Floral Park residents seek protection from dangerous teens

Noah Manskar
Some Floral Park residents are concerned about threatening teenagers who hang out around this pedestrian tunnel. (Photo from Google Maps)

Several Floral Park residents say they’re being plagued by teenagers who are making violent threats and vandalizing their homes.

Residents of Tunnel Street and Stewart Street told village trustees that they have seen teens brandishing baseball bats, breaking a lock on one woman’s fence and defecating in another’s driveway.

Youths have always hung out around the pedestrian tunnel underneath the Long Island Rail Road tracks, but their behavior has been especially bad in recent months, said Vanessa Giovanni, a Tunnel Street resident. Giovanni gave the Board of Trustees a petition with 100 signatures asking the village to address the problem.

“It’s not the quality of life that I expected when I came here, that anybody would expect when they come here,” Giovanni said.
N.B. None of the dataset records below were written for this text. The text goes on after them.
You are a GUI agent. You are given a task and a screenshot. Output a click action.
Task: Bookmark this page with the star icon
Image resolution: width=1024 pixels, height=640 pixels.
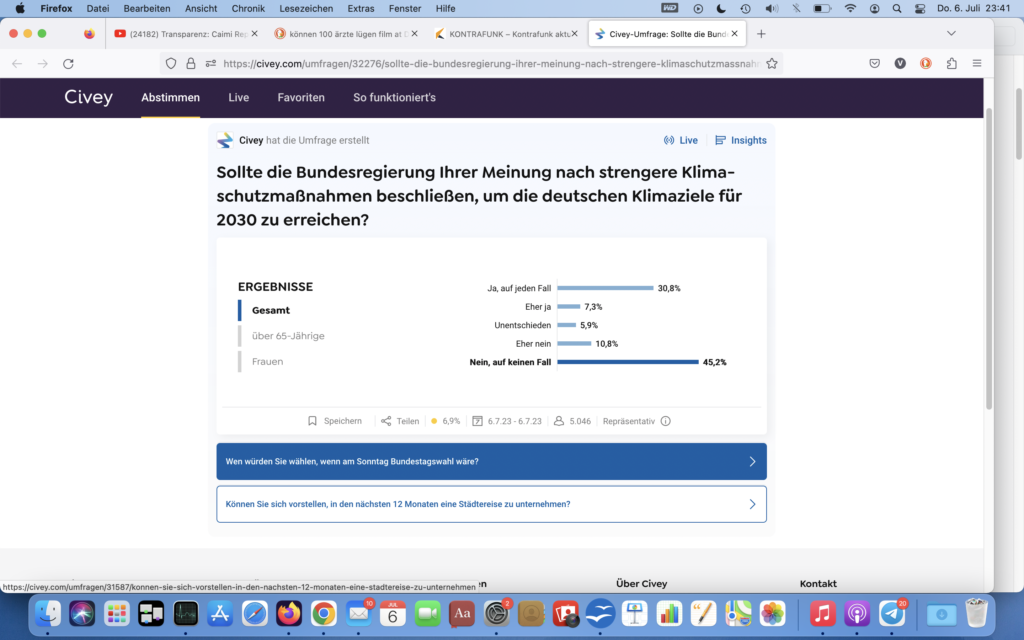click(772, 63)
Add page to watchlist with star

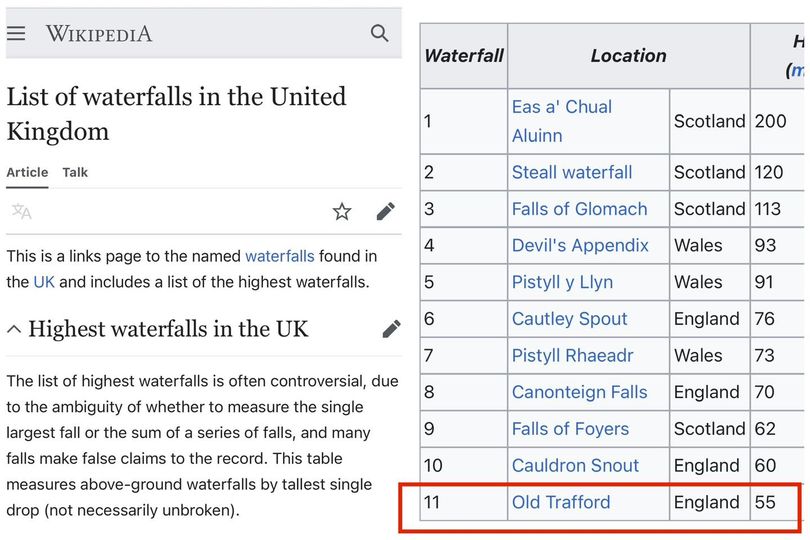(x=341, y=211)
Some 66 incidents have been reported in the area around the tunnel since 2006, the village police commissioner, Stephen McAllister, said. But Mayor Dominick Longobardi said he is not aware of any recent arrests.

The tunnel links Magnolia Avenue, a street south of the railroad tracks, to Tunnel Street, located just a block from the Floral Park Recreation Center.
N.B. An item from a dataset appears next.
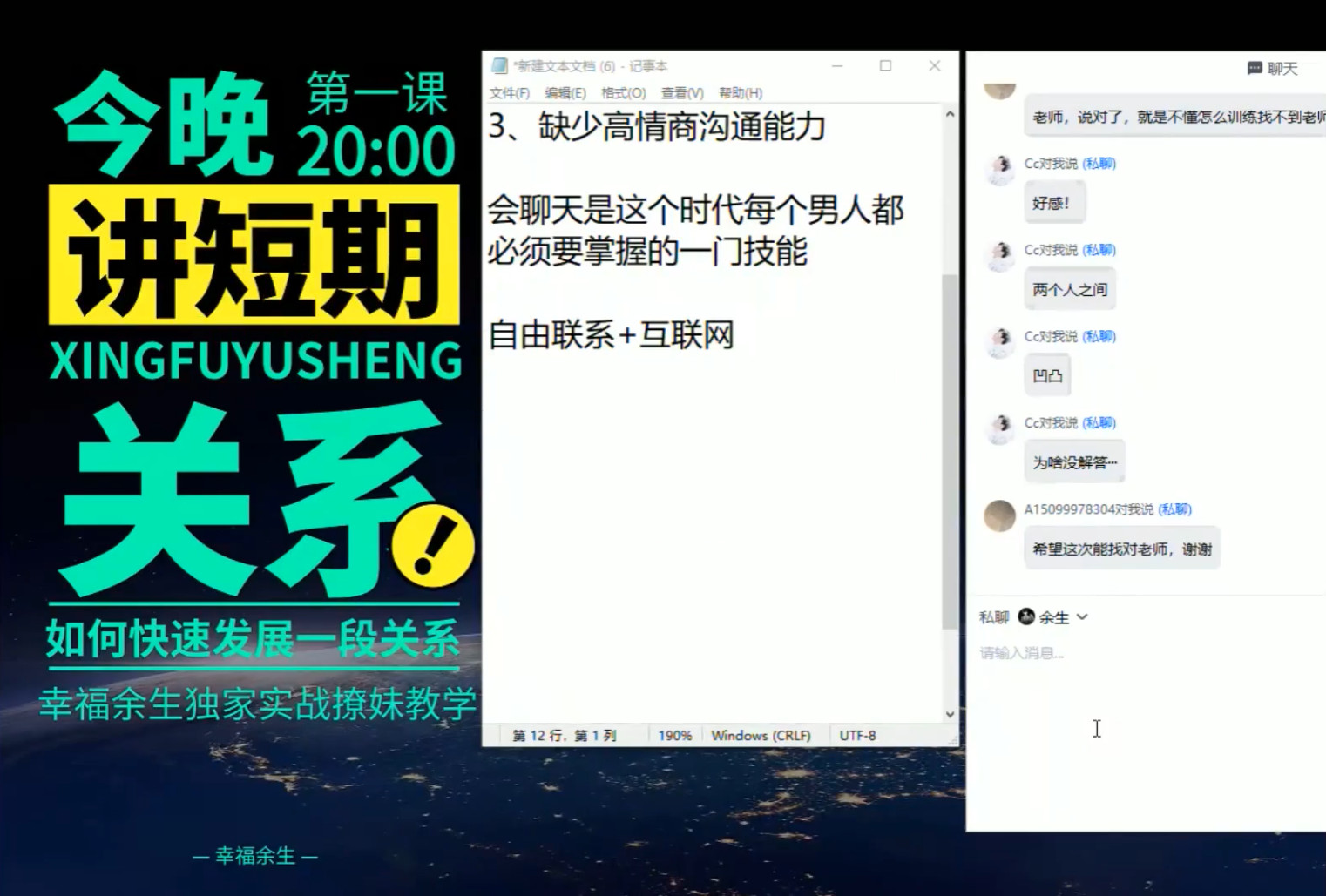1326x896 pixels.
Task: Click the 余生 avatar in private chat selector
Action: [x=1026, y=616]
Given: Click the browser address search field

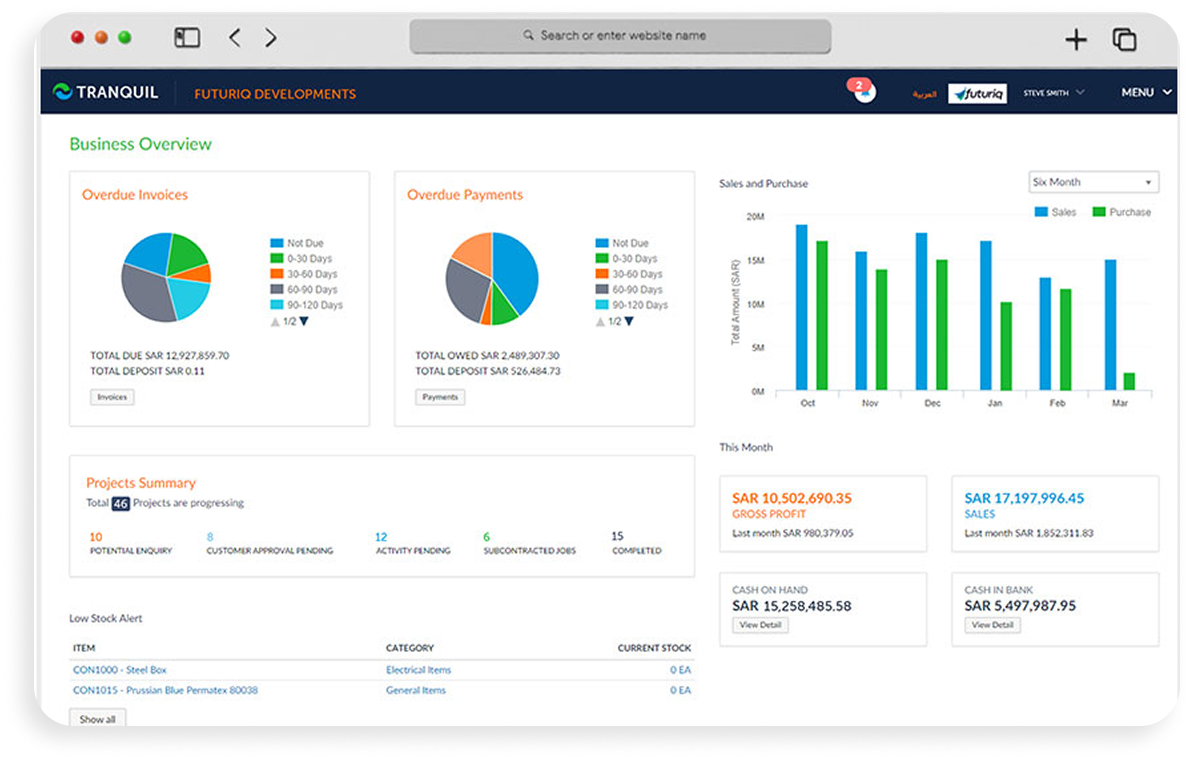Looking at the screenshot, I should (620, 36).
The offending teens are ages 15 to 17, Giovanni said. Once, one yelled at her husband, threatening to attack her and kidnap her daughter, she said.

Carol Martinez, another resident of the area, said a group of teens broke the lock on her fence with a hammer and “were ready to hurt” her.

Residents on Tuesday criticized the response by village police. Detectives omitted some details of the incident at Martinez’s house from the police report and questioned whether the hammer was evidence, she said.

Some officers told Giovanni the teens would just retaliate if she involved the police, she said. Martinez also said she has seen the gate to the tunnel unlocked at night.

Residents said they don’t want the teens locked up, but want to see them and their parents held accountable.

“We live in a good village. We have to keep it that way,” Jane Stujenske, a resident, said. “We have to be more aggressive.”

Longobardi said he would work with McAllister and the residents to evaluate the problems and develop a plan to address them. Local parents should also be involved, he said.

Another resident, James Nolan, said he has seen the tunnel gate locked and noticed police monitoring the area.

“I don’t want anybody to feel unsafe or that they shouldn’t be able to live in their homes,” Longobardi said.